Все тележки в канарском аэропорту оказались скованными цепочками. Чтобы отсоединить одну от другой, требуется в специальный замок вставить монету достоинством один евро. Хорошо, что со мной летел мой товарищ, у которого эта монета нашлась в портмоне. А если бы его не было, то пришлось бы мне бегать и менять стодолларовую купюру. Если учесть, что ни английского, ни испанского языка я не знаю, то повозиться пришлось бы основательно. Среди многих достопримечательностей этого центра мирового туризма наиболее яркое впечатление на меня отчего-то произвела именно эта тележка.
Католические свечи
На канарском острове Тенерифе я побывал в католическом храме.

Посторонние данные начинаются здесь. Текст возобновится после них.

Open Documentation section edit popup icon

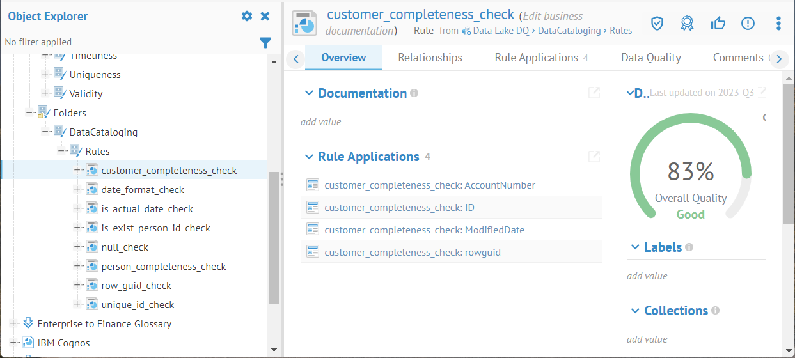[594, 93]
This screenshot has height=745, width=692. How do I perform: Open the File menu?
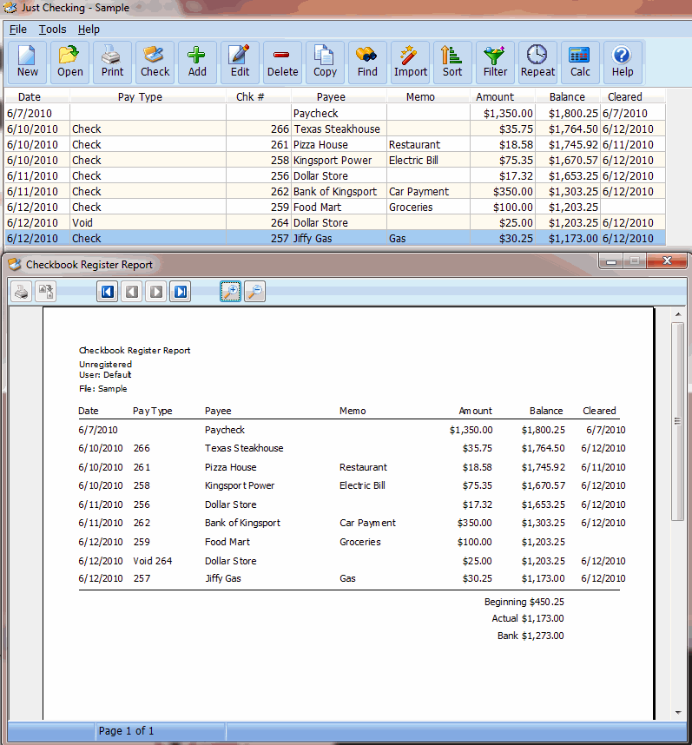tap(18, 30)
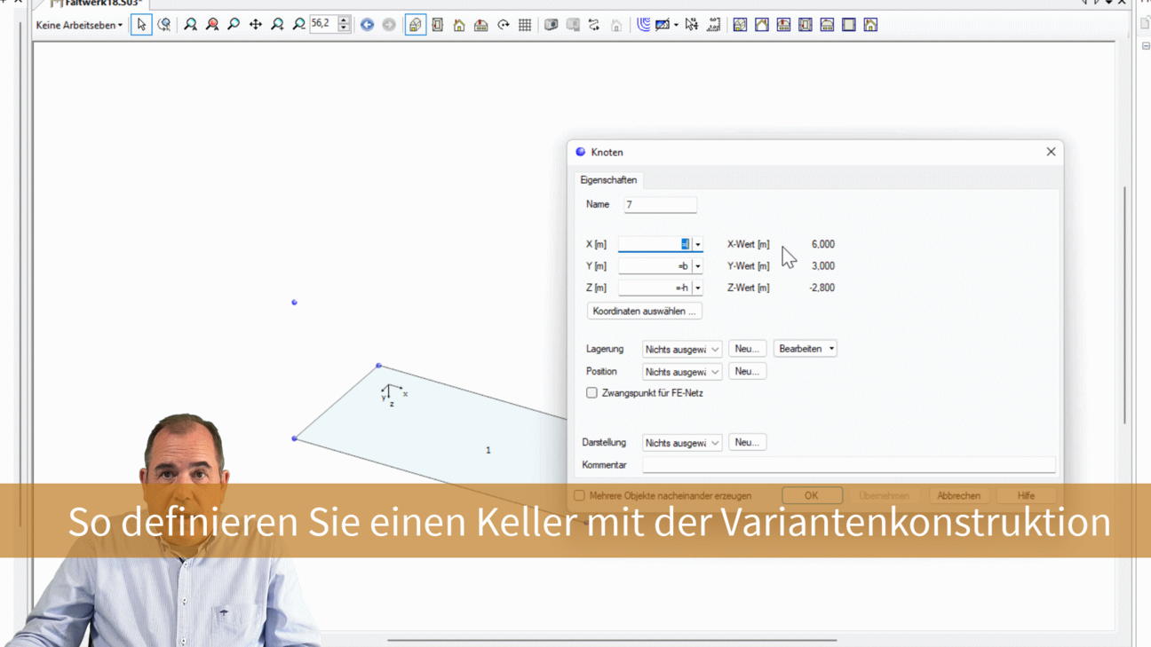This screenshot has height=647, width=1151.
Task: Enable Zwangspunkt für FE-Netz checkbox
Action: point(591,393)

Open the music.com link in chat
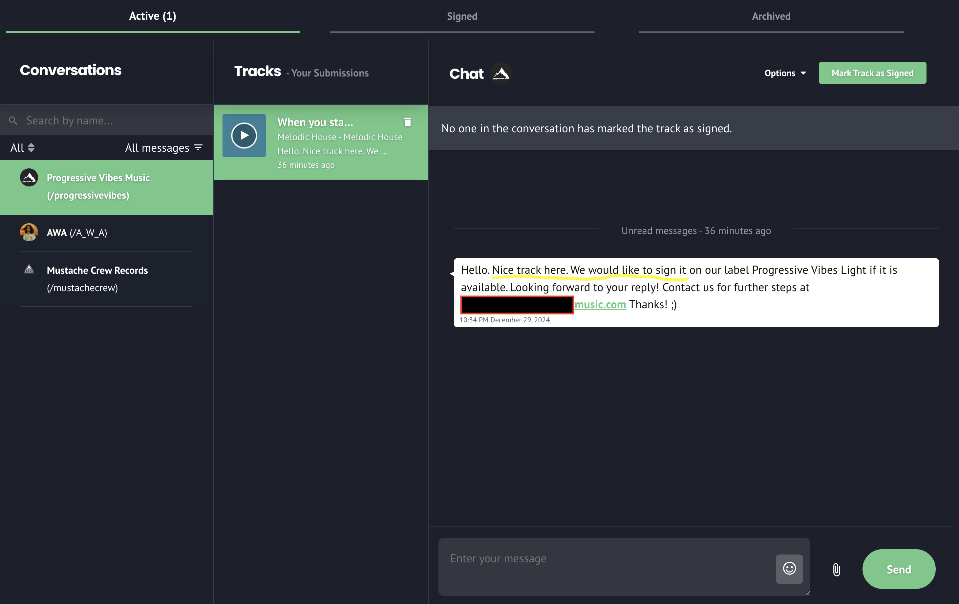pos(600,304)
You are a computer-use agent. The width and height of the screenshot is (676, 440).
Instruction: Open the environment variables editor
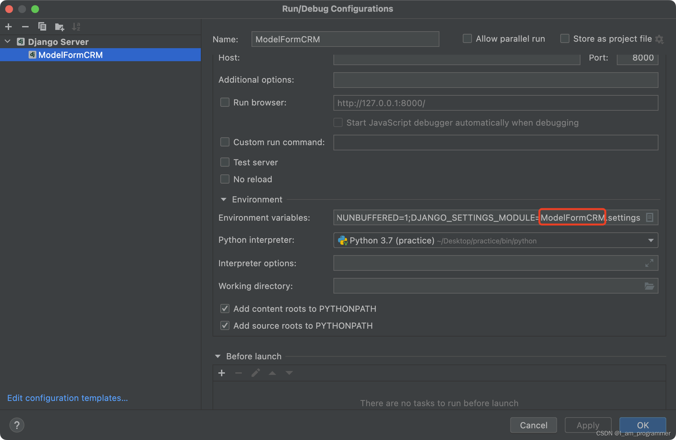click(x=650, y=217)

Я зашел туда из любопытства — интересно было своими глазами увидеть, что собой представляет западная европейская церковь. Никогда раньше не был. Однако уже при входе туда — стало неуютно. Причиной тому послужили церковные свечи. Они оказались — электрическими. Перед статуями католических святых стоял ящик, в который и были вмонтированы ряды этих самых свечей-светильников. Под каждой из них в этом ящике была прорезь, чтобы опускать туда монеты. Чем больше монет опустишь, тем, наверное, дольше будет гореть лампочка-свечка.

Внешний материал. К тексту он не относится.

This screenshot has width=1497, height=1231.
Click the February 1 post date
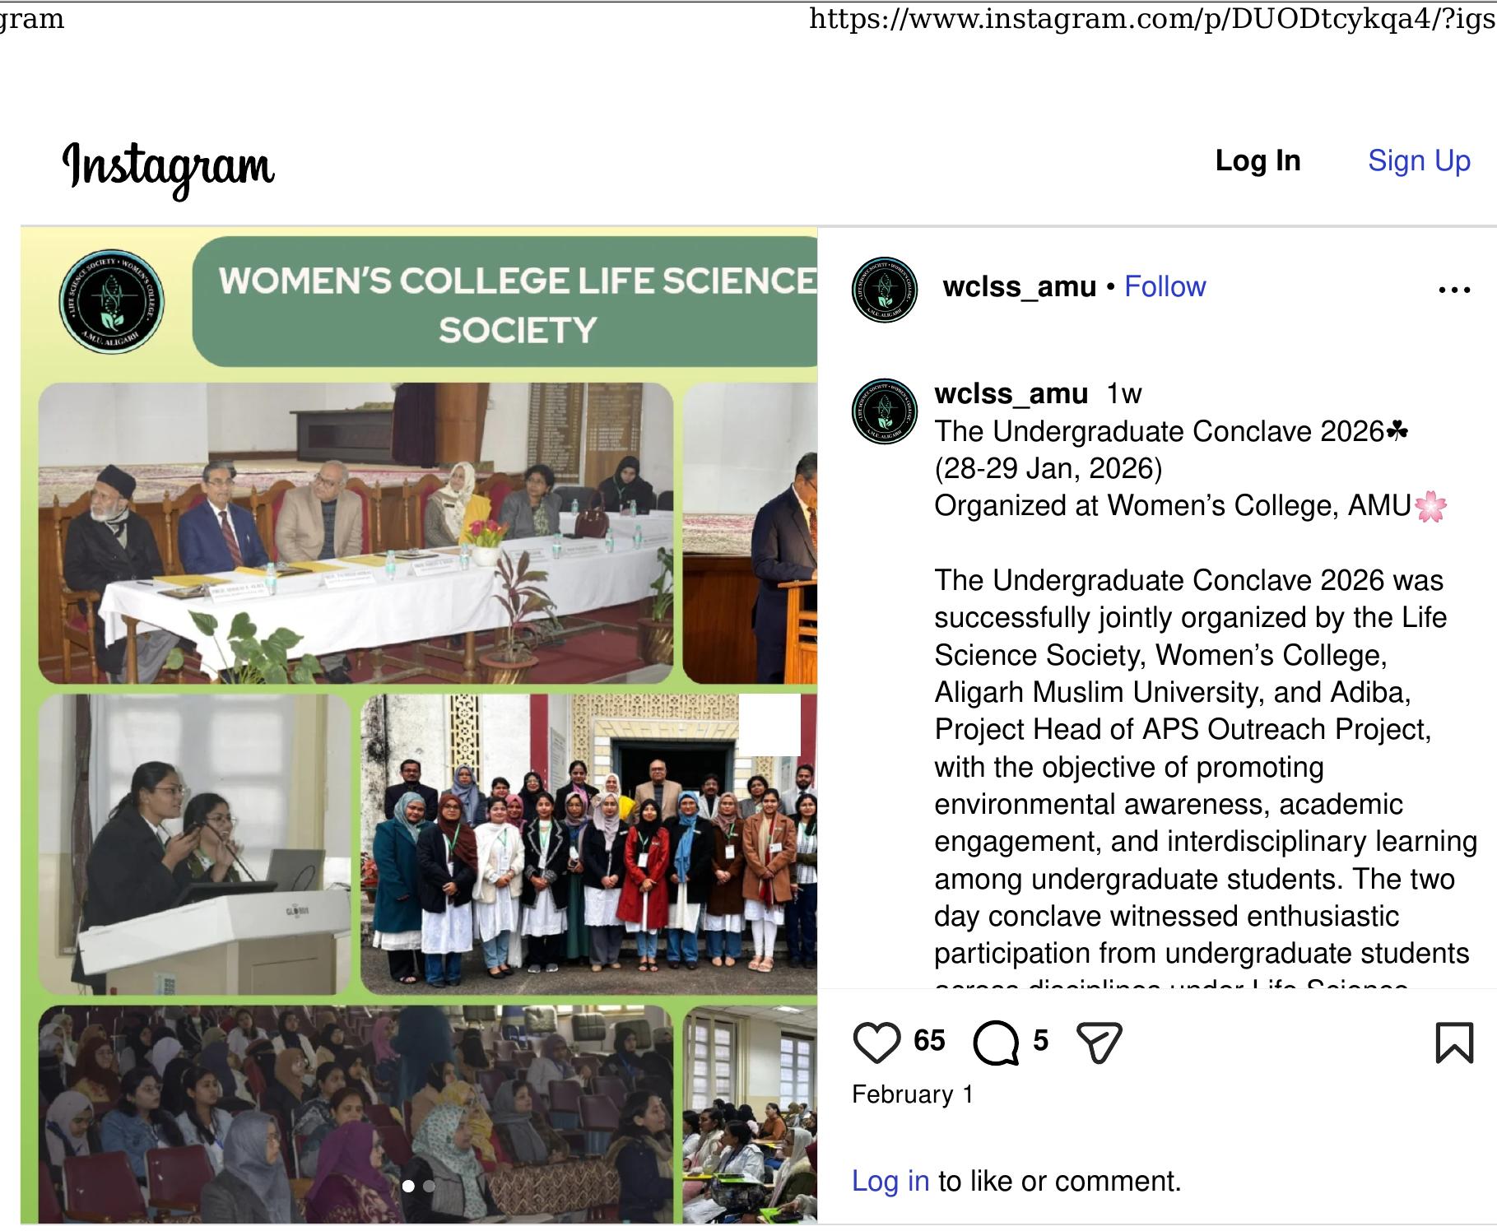(x=913, y=1094)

Глядя на этот свечной ящик, мне почему-то вспомнились автоматы для газированной воды: бросишь копейку — вода без сиропа, бросишь три копейки — с сиропом.
Страна перелетных птиц
Когда мы приехали в российское посольство в Уругвае, то первое, что узнал я об этой стране, — это смысл ее названия. «Уругвай» переводится с индейского языка как «страна перелетных птиц». Правда, красиво? Сказал всего лишь одно слово: «Уругвай», — и целая картина перед глазами. Но нам и говорить ничего не надо было. Мы пришли в Монтевидео по-нашему осенью. На дворе был ноябрь. В южном полушарии это как у нас весной, в мае. Все утопало в яркой молодой зелени. Солнце сияло так ярко, как я нигде и никогда раньше не видел.
— Здесь нельзя ходить без солнечных очков, — то и дело повторяли нам сотрудники посольства. — И обязательно надо использовать крем от солнца. Сгореть можно в пять минут. Монтевидео — это же самая южная столица в Южном полушарии. Надо быть осторожным. Тут самый высокий процент заболевания кожи у людей.
Но осторожным быть не хотелось. Представляете — конец ноября, а вокруг все просто полыхает от молодой зелени, лазурного неба, искристого моря. И главное — как поют, как щебечут на все лады уругвайские птицы!
— Как же чудесно у вас тут поют птицы! — восторженно сказал я сопровождавшему нас сотруднику посольства.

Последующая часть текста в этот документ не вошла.